Mentiras verdaderas. Lunes a viernes 22:30 horas en La red.
Cada cierto tiempo este late show, conducido por Eduardo Fuentes, ha ganado titulares. Los más obvios surgieron por alguna barbaridad lanzada por la doctora Cordero —en ese dudoso arte, ella es una artista consumada—, pero también hubo ecos en la prensa cuando en el set de Mentiras verdaderas surgieron declaraciones exclusivas de distintos protagonistas noticiosos. Es el reflejo de una pauta periodística alerta, luego ejecutada por uno de los animadores más tozudos de la televisión chilena. En Canal 13 a Fuentes le dieron siempre programas desahuciados, y aun así logró delinear un estilo donde perfila la ironía como característica, practicada desde el ángulo —a veces agotador— de quien quiere demostrar que no se le va una.

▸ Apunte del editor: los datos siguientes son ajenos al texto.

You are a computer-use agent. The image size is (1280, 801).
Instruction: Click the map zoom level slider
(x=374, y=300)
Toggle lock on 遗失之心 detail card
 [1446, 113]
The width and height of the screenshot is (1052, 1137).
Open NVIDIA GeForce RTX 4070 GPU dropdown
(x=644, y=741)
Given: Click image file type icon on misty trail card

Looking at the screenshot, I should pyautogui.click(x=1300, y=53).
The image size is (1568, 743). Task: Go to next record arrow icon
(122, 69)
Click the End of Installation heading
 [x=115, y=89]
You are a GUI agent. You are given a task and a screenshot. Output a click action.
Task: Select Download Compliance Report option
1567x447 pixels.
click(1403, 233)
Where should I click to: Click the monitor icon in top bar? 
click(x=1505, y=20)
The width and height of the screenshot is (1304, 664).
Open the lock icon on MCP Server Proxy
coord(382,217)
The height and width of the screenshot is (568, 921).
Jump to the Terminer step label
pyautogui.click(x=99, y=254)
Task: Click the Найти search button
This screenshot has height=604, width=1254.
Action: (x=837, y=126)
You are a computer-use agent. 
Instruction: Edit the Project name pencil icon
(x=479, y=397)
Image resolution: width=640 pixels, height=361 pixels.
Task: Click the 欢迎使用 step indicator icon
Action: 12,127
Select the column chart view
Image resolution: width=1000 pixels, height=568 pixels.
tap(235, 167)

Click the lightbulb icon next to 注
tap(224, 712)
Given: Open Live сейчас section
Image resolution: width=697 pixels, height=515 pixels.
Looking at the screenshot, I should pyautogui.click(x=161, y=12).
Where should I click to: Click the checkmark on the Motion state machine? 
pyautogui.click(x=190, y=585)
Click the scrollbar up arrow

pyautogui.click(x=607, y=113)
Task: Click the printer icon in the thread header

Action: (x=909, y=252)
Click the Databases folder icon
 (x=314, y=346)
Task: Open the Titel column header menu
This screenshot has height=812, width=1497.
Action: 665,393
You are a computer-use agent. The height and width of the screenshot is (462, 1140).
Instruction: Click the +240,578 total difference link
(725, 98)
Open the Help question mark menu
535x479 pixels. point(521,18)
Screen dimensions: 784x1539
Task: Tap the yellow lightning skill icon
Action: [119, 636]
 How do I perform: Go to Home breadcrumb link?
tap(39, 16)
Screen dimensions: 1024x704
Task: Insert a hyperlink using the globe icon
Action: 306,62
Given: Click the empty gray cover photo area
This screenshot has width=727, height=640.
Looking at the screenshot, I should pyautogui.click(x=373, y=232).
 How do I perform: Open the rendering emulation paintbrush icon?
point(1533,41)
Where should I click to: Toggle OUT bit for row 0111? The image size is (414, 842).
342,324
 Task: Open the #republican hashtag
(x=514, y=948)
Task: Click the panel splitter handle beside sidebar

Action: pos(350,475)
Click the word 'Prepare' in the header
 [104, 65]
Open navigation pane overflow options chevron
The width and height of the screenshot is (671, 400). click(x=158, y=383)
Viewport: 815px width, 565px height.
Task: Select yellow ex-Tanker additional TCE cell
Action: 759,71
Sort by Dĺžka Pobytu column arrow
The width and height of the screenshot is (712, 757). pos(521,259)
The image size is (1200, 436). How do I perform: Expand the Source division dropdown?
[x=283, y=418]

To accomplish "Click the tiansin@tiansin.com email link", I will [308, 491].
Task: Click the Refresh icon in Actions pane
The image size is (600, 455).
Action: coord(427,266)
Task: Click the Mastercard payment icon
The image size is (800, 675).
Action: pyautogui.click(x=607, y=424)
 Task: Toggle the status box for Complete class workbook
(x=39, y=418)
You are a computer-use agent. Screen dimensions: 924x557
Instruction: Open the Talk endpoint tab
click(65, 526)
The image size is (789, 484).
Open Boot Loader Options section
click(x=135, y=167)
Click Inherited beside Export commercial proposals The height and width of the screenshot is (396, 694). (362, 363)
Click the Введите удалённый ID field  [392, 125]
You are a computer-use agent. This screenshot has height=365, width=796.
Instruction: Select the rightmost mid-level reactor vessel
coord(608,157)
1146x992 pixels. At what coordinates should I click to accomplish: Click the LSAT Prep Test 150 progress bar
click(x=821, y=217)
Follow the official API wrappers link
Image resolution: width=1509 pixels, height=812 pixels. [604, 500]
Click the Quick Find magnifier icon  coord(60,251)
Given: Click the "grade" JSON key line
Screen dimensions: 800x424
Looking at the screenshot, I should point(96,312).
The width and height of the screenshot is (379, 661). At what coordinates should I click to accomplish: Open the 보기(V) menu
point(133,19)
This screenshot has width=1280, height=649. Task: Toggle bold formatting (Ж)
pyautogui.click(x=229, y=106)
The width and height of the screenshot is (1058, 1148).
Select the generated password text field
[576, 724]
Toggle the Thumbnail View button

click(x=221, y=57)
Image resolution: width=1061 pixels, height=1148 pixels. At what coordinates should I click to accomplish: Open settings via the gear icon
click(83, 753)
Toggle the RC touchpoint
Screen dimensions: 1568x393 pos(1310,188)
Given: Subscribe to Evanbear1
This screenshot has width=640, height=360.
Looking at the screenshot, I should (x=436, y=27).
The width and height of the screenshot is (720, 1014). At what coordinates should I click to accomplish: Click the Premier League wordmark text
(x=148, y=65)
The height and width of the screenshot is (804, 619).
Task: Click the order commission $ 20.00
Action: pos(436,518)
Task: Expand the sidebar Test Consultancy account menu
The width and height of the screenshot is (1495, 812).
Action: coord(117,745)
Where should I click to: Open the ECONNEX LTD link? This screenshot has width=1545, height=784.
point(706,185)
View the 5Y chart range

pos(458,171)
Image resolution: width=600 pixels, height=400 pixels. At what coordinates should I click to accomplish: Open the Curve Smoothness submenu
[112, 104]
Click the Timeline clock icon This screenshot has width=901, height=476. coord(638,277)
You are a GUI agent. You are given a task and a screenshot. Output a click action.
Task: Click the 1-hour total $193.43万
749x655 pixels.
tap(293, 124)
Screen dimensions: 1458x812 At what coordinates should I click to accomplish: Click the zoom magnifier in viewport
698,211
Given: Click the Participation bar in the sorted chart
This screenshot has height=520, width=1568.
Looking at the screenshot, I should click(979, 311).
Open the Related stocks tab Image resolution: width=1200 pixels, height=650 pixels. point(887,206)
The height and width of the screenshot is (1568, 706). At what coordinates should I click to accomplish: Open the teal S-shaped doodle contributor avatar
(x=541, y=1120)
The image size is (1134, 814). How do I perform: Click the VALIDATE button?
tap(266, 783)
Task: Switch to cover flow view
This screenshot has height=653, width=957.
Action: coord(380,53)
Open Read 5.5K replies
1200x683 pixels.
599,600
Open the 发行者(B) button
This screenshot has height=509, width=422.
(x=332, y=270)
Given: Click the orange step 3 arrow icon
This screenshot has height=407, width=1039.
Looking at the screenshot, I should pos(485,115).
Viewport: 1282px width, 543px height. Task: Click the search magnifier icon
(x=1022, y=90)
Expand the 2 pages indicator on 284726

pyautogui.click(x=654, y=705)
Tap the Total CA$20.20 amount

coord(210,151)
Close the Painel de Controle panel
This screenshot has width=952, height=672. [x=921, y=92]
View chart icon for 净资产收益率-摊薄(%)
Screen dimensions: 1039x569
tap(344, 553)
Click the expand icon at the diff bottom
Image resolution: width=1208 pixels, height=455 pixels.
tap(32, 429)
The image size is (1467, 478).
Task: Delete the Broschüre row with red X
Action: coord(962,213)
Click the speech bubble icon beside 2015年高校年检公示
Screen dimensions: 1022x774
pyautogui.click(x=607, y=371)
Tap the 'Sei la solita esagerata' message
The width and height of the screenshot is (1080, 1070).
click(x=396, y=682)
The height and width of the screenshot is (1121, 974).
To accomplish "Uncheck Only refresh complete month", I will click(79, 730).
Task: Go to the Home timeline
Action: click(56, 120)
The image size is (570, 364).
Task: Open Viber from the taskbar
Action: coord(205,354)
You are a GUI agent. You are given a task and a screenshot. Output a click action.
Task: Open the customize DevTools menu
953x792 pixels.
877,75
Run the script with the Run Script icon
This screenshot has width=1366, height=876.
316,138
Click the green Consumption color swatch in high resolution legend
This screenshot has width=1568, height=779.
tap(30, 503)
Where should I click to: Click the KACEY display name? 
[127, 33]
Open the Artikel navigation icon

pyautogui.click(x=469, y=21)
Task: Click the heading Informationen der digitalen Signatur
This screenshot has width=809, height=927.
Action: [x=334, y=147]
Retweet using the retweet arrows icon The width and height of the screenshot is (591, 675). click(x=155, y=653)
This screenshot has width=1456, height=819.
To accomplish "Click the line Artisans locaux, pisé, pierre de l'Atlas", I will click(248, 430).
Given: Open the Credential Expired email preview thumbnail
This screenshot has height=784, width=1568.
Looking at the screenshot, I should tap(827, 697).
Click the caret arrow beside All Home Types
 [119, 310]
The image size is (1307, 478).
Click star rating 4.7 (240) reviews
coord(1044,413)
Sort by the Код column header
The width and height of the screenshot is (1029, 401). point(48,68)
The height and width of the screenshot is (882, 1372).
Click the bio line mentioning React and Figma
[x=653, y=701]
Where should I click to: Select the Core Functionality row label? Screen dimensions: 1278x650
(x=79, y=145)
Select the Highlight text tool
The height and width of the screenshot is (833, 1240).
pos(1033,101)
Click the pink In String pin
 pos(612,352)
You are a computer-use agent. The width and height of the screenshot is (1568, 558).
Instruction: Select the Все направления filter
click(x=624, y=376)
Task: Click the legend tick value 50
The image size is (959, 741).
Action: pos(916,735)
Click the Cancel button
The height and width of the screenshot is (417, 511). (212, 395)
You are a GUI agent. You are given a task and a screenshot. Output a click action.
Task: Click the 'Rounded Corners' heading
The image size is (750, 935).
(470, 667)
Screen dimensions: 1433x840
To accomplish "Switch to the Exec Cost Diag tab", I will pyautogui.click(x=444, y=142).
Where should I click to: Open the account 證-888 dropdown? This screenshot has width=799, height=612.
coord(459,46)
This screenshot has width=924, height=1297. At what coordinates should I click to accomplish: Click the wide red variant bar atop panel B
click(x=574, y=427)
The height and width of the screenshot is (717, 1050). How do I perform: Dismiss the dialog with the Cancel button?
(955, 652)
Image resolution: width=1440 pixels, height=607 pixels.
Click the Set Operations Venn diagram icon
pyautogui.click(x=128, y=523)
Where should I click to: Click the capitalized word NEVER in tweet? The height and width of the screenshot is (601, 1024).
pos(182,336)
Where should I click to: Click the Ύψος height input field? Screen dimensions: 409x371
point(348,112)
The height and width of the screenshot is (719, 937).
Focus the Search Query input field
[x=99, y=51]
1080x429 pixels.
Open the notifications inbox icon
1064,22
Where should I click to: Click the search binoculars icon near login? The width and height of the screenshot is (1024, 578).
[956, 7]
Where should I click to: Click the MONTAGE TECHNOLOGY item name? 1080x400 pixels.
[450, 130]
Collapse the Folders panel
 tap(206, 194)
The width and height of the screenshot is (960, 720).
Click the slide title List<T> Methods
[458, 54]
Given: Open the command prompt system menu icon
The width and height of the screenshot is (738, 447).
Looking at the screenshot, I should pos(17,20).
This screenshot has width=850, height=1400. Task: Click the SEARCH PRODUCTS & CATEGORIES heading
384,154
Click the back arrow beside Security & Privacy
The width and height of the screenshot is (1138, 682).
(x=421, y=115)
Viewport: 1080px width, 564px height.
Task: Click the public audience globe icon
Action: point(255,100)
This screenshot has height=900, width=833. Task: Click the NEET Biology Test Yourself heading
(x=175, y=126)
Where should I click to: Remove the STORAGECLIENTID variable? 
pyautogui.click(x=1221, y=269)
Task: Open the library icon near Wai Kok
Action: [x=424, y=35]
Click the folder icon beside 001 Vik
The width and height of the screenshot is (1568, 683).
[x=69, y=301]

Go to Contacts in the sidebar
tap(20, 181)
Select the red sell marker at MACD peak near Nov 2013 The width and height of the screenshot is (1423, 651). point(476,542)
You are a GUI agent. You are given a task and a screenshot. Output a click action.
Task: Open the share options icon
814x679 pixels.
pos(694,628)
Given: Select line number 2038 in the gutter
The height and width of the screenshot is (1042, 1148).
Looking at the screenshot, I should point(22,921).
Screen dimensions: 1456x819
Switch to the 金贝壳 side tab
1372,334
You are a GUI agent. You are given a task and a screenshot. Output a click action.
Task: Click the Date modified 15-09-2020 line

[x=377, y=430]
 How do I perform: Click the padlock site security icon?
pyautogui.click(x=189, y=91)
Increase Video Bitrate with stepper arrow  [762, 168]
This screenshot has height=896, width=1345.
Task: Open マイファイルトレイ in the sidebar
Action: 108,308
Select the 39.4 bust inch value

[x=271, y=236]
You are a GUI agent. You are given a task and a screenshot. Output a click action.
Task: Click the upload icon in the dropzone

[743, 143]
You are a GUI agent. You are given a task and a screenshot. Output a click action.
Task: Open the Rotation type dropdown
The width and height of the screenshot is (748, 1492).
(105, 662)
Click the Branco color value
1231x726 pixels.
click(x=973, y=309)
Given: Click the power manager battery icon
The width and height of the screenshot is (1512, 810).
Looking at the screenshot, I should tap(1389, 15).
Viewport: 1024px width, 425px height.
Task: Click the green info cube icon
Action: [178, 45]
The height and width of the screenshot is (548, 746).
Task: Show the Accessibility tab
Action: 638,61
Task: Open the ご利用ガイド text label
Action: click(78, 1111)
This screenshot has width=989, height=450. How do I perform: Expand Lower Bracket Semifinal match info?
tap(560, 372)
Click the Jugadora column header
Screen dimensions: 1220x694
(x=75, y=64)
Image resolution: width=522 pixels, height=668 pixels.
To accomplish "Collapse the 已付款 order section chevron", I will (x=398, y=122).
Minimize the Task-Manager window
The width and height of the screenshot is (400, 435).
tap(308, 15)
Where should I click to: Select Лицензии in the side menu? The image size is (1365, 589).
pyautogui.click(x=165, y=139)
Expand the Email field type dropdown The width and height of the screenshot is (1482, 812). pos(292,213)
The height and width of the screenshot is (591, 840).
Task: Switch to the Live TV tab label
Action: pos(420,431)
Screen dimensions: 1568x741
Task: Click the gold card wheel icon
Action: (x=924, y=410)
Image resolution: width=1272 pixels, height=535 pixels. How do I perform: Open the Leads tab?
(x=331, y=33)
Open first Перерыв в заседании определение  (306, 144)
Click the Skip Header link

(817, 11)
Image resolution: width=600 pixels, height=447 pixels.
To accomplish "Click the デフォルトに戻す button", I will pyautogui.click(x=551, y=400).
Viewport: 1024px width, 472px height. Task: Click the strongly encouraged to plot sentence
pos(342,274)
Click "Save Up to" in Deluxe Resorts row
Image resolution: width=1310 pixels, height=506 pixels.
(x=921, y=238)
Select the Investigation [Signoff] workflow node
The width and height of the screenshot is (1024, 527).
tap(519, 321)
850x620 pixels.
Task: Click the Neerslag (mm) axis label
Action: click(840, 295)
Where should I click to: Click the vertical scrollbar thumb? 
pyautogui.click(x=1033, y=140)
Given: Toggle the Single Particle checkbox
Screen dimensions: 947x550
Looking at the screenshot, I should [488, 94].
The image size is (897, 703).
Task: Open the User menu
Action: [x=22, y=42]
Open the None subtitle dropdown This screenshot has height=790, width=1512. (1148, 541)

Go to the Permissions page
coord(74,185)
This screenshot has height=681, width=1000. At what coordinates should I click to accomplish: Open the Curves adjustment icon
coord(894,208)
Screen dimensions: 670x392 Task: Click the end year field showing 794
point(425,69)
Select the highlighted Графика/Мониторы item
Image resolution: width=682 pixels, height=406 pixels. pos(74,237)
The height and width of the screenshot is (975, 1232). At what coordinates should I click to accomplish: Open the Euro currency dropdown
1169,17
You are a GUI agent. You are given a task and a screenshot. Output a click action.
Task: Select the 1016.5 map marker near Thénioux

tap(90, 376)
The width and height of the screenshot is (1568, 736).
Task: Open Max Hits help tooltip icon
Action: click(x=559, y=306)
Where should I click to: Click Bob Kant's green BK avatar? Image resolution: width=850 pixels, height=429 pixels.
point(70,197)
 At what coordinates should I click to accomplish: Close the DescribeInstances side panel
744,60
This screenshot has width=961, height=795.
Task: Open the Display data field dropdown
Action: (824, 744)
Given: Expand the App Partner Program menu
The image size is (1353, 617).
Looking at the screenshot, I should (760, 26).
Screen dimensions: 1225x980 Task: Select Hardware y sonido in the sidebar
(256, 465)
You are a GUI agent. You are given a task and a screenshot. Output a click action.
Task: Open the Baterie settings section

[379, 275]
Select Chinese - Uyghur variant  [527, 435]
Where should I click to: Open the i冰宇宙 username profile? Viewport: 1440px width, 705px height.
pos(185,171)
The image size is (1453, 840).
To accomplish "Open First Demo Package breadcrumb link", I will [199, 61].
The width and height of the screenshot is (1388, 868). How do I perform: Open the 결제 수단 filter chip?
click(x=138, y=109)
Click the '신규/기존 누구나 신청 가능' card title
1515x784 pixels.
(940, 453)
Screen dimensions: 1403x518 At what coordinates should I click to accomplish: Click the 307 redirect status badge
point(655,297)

Así, las últimas líneas de prensa que Mentiras verdaderas se ha llevado, reportan cómo su audiencia se incrementa, al punto de disputar los días lunes los tres primeros puestos con los canales grandes. Por lo demás, se trata del mejor día del programa. Cuentan con un panel inclinado hacia temas públicos y políticos —el #PanelSinLucro en Twitter— que tiene la gracia de no funcionar con esa lógica latera tipo Estado Nacional de TVN, donde solo merecen espacio figuras de los bloques políticos tradicionales. La solidez de ese primer día tambalea en las siguientes jornadas por un asunto de enfoque. Es como si pasaran de apuntar con una mira telescópica, a disparar con esas armas de los conquistadores, con el cañón con forma de trompeta, con el tiro en dirección indefinida. La certeza periodística se desvanece cuando el programa cruza a la vereda del magazine. No es suficiente con los chistes maratónicos de Iván Arenas, o sus secciones de animales. Y también hay días en que el panel es más caricaturesco que interesante, sobre todo con la presencia de Nelson Ávila y Aldo Duque. Ahí, definitivamente, falta un punto de equilibrio.